• [What is being asked]: Could you write out each entry exactly as it reads?

• [Records for this task]:
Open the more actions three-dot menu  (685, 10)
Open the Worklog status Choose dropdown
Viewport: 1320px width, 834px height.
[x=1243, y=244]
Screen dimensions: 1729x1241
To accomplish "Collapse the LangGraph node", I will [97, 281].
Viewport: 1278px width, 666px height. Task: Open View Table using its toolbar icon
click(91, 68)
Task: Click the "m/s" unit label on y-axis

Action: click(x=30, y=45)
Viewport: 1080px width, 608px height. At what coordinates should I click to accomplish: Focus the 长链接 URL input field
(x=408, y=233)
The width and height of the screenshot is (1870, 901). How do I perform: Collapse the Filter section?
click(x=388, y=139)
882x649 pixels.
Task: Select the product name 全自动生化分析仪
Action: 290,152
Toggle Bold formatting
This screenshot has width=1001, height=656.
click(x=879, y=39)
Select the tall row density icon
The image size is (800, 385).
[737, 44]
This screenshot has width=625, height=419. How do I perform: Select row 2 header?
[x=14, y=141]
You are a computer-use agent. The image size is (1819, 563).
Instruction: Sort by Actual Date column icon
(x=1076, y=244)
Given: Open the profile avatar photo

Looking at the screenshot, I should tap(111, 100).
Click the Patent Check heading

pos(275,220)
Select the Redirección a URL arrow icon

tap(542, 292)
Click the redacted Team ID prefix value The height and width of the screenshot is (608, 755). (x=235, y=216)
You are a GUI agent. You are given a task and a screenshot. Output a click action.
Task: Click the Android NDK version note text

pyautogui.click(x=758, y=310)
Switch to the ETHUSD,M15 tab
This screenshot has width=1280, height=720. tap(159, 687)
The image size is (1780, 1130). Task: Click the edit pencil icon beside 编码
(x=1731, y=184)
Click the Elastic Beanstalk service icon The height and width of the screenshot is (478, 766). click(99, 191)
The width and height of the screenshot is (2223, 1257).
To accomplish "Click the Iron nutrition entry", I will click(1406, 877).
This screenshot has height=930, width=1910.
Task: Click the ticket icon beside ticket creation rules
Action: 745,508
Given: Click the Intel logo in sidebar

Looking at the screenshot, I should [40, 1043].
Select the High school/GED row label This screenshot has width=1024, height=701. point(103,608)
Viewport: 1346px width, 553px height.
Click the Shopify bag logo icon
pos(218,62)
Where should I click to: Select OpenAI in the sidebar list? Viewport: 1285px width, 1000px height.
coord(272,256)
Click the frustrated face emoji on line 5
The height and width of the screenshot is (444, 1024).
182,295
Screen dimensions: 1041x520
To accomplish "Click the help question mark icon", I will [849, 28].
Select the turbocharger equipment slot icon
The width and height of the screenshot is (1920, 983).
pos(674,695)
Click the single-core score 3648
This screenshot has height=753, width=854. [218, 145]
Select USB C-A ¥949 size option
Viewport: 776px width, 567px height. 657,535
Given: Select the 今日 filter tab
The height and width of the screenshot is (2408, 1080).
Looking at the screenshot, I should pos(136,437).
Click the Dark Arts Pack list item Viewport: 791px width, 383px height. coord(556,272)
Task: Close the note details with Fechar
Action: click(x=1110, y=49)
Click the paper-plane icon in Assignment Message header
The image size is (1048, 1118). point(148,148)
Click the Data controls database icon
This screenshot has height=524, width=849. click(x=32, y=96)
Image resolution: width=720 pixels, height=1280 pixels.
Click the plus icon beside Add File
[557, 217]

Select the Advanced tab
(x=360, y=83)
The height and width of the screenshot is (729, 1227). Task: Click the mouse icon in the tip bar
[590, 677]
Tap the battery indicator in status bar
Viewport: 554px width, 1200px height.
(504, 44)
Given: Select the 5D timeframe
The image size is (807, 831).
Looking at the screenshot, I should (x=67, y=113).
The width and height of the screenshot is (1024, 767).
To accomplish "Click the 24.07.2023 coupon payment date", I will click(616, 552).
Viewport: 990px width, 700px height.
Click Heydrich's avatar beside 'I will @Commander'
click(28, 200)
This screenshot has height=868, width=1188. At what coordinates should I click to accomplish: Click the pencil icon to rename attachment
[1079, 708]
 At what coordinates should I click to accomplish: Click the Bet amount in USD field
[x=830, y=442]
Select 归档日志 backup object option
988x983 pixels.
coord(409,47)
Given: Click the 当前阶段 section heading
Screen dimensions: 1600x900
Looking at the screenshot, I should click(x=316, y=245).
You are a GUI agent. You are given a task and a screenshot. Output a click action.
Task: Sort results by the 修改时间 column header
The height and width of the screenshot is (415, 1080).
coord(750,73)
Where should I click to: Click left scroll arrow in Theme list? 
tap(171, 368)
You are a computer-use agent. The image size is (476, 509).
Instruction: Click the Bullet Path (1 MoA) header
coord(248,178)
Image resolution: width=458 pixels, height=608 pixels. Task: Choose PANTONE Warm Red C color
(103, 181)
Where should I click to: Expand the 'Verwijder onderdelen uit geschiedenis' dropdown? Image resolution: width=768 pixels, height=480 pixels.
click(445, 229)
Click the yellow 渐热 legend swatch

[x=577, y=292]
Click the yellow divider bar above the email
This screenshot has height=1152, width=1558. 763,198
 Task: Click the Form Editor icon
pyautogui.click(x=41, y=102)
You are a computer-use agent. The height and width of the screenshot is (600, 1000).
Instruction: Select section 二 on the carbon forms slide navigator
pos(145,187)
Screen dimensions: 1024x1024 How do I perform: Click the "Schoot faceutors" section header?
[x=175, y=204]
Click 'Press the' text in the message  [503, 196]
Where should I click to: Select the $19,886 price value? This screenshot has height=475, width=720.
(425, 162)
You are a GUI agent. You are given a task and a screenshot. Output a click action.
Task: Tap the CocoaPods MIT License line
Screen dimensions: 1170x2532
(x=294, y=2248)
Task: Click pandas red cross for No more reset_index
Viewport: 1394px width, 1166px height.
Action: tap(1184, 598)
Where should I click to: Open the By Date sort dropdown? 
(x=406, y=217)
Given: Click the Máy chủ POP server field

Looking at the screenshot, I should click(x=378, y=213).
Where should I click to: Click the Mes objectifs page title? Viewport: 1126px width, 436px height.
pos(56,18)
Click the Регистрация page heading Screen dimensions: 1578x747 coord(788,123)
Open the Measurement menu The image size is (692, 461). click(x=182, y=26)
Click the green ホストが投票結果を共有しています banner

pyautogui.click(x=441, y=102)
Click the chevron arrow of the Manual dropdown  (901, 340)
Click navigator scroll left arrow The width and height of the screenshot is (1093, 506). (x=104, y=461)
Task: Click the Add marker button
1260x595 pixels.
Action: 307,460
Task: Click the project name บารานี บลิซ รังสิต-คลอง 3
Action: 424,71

• [Expected output]:
Open the more actions three-dot menu  (685, 10)
Open the Worklog status Choose dropdown
Viewport: 1320px width, 834px height.
[x=1243, y=244]
Screen dimensions: 1729x1241
To accomplish "Collapse the LangGraph node", I will [97, 281].
Viewport: 1278px width, 666px height. Task: Open View Table using its toolbar icon
click(91, 68)
Task: Click the "m/s" unit label on y-axis

Action: click(x=30, y=45)
Viewport: 1080px width, 608px height. At what coordinates should I click to accomplish: Focus the 长链接 URL input field
(x=408, y=233)
The width and height of the screenshot is (1870, 901). How do I perform: Collapse the Filter section?
click(x=388, y=139)
882x649 pixels.
Task: Select the product name 全自动生化分析仪
Action: 290,152
Toggle Bold formatting
This screenshot has width=1001, height=656.
click(x=879, y=39)
Select the tall row density icon
The image size is (800, 385).
[737, 44]
This screenshot has width=625, height=419. How do I perform: Select row 2 header?
[x=14, y=141]
You are a computer-use agent. The image size is (1819, 563).
Instruction: Sort by Actual Date column icon
(x=1076, y=244)
Given: Open the profile avatar photo

Looking at the screenshot, I should tap(111, 100).
Click the Patent Check heading

pos(275,220)
Select the Redirección a URL arrow icon

tap(542, 292)
Click the redacted Team ID prefix value The height and width of the screenshot is (608, 755). (x=235, y=216)
You are a GUI agent. You are given a task and a screenshot. Output a click action.
Task: Click the Android NDK version note text

pyautogui.click(x=758, y=310)
Switch to the ETHUSD,M15 tab
This screenshot has width=1280, height=720. tap(159, 687)
The image size is (1780, 1130). Task: Click the edit pencil icon beside 编码
(x=1731, y=184)
Click the Elastic Beanstalk service icon The height and width of the screenshot is (478, 766). click(99, 191)
The width and height of the screenshot is (2223, 1257).
To accomplish "Click the Iron nutrition entry", I will click(1406, 877).
This screenshot has height=930, width=1910.
Task: Click the ticket icon beside ticket creation rules
Action: 745,508
Given: Click the Intel logo in sidebar

Looking at the screenshot, I should [40, 1043].
Select the High school/GED row label This screenshot has width=1024, height=701. point(103,608)
Viewport: 1346px width, 553px height.
Click the Shopify bag logo icon
pos(218,62)
Where should I click to: Select OpenAI in the sidebar list? Viewport: 1285px width, 1000px height.
coord(272,256)
Click the frustrated face emoji on line 5
The height and width of the screenshot is (444, 1024).
182,295
Screen dimensions: 1041x520
To accomplish "Click the help question mark icon", I will [849, 28].
Select the turbocharger equipment slot icon
The width and height of the screenshot is (1920, 983).
pos(674,695)
Click the single-core score 3648
This screenshot has height=753, width=854. [218, 145]
Select USB C-A ¥949 size option
Viewport: 776px width, 567px height. 657,535
Given: Select the 今日 filter tab
The height and width of the screenshot is (2408, 1080).
Looking at the screenshot, I should pos(136,437).
Click the Dark Arts Pack list item Viewport: 791px width, 383px height. coord(556,272)
Task: Close the note details with Fechar
Action: click(x=1110, y=49)
Click the paper-plane icon in Assignment Message header
The image size is (1048, 1118). point(148,148)
Click the Data controls database icon
This screenshot has height=524, width=849. click(x=32, y=96)
Image resolution: width=720 pixels, height=1280 pixels.
Click the plus icon beside Add File
[557, 217]

Select the Advanced tab
(x=360, y=83)
The height and width of the screenshot is (729, 1227). Task: Click the mouse icon in the tip bar
[590, 677]
Tap the battery indicator in status bar
Viewport: 554px width, 1200px height.
(504, 44)
Given: Select the 5D timeframe
The image size is (807, 831).
Looking at the screenshot, I should (x=67, y=113).
The width and height of the screenshot is (1024, 767).
To accomplish "Click the 24.07.2023 coupon payment date", I will click(616, 552).
Viewport: 990px width, 700px height.
Click Heydrich's avatar beside 'I will @Commander'
click(28, 200)
This screenshot has height=868, width=1188. At what coordinates should I click to accomplish: Click the pencil icon to rename attachment
[1079, 708]
 At what coordinates should I click to accomplish: Click the Bet amount in USD field
[x=830, y=442]
Select 归档日志 backup object option
988x983 pixels.
coord(409,47)
Given: Click the 当前阶段 section heading
Screen dimensions: 1600x900
Looking at the screenshot, I should click(x=316, y=245).
You are a GUI agent. You are given a task and a screenshot. Output a click action.
Task: Sort results by the 修改时间 column header
The height and width of the screenshot is (415, 1080).
coord(750,73)
Where should I click to: Click left scroll arrow in Theme list? 
tap(171, 368)
You are a computer-use agent. The image size is (476, 509).
Instruction: Click the Bullet Path (1 MoA) header
coord(248,178)
Image resolution: width=458 pixels, height=608 pixels. Task: Choose PANTONE Warm Red C color
(103, 181)
Where should I click to: Expand the 'Verwijder onderdelen uit geschiedenis' dropdown? Image resolution: width=768 pixels, height=480 pixels.
click(445, 229)
Click the yellow 渐热 legend swatch

[x=577, y=292]
Click the yellow divider bar above the email
This screenshot has height=1152, width=1558. 763,198
 Task: Click the Form Editor icon
pyautogui.click(x=41, y=102)
You are a computer-use agent. The height and width of the screenshot is (600, 1000).
Instruction: Select section 二 on the carbon forms slide navigator
pos(145,187)
Screen dimensions: 1024x1024 How do I perform: Click the "Schoot faceutors" section header?
[x=175, y=204]
Click 'Press the' text in the message  [503, 196]
Where should I click to: Select the $19,886 price value? This screenshot has height=475, width=720.
(425, 162)
You are a GUI agent. You are given a task and a screenshot. Output a click action.
Task: Tap the CocoaPods MIT License line
Screen dimensions: 1170x2532
(x=294, y=2248)
Task: Click pandas red cross for No more reset_index
Viewport: 1394px width, 1166px height.
Action: tap(1184, 598)
Where should I click to: Open the By Date sort dropdown? 
(x=406, y=217)
Given: Click the Máy chủ POP server field

Looking at the screenshot, I should click(x=378, y=213).
Where should I click to: Click the Mes objectifs page title? Viewport: 1126px width, 436px height.
pos(56,18)
Click the Регистрация page heading Screen dimensions: 1578x747 coord(788,123)
Open the Measurement menu The image size is (692, 461). click(x=182, y=26)
Click the green ホストが投票結果を共有しています banner

pyautogui.click(x=441, y=102)
Click the chevron arrow of the Manual dropdown  (901, 340)
Click navigator scroll left arrow The width and height of the screenshot is (1093, 506). (x=104, y=461)
Task: Click the Add marker button
1260x595 pixels.
Action: 307,460
Task: Click the project name บารานี บลิซ รังสิต-คลอง 3
Action: 424,71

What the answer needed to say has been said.